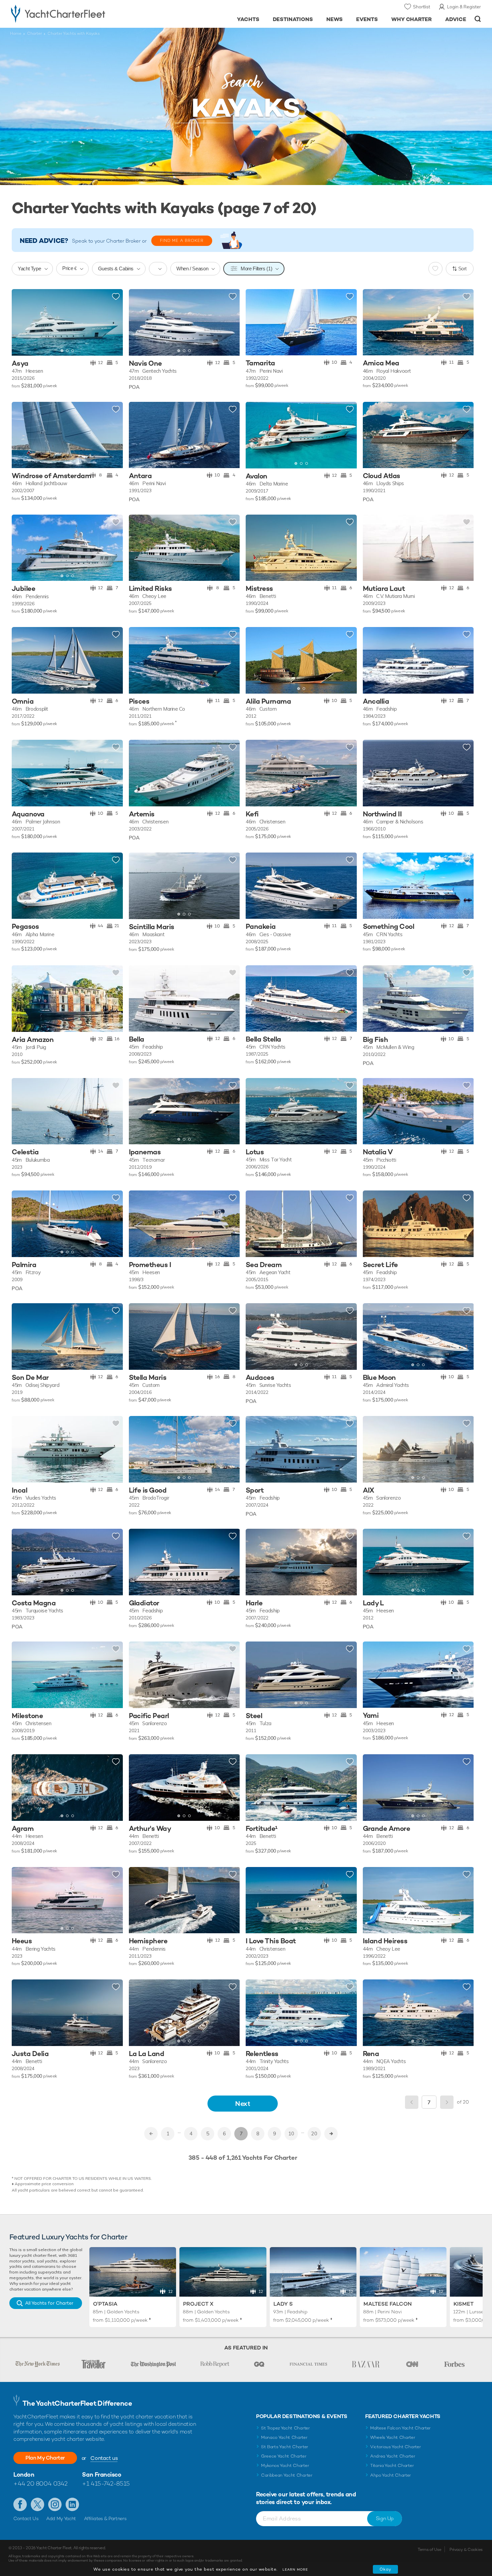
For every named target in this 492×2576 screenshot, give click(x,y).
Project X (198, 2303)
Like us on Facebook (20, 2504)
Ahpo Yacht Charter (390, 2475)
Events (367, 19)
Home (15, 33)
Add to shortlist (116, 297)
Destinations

________

◆ Assignment ◆
Output the records exactly. Drop the images.

◆ Response for this exercise ◆
For every named target in this 492×2576 screenshot, give click(x,y).
Project X (198, 2303)
Like us on Facebook (20, 2504)
Ahpo Yacht Charter (390, 2475)
Events (367, 19)
Home (15, 33)
Add to shortlist (116, 297)
Destinations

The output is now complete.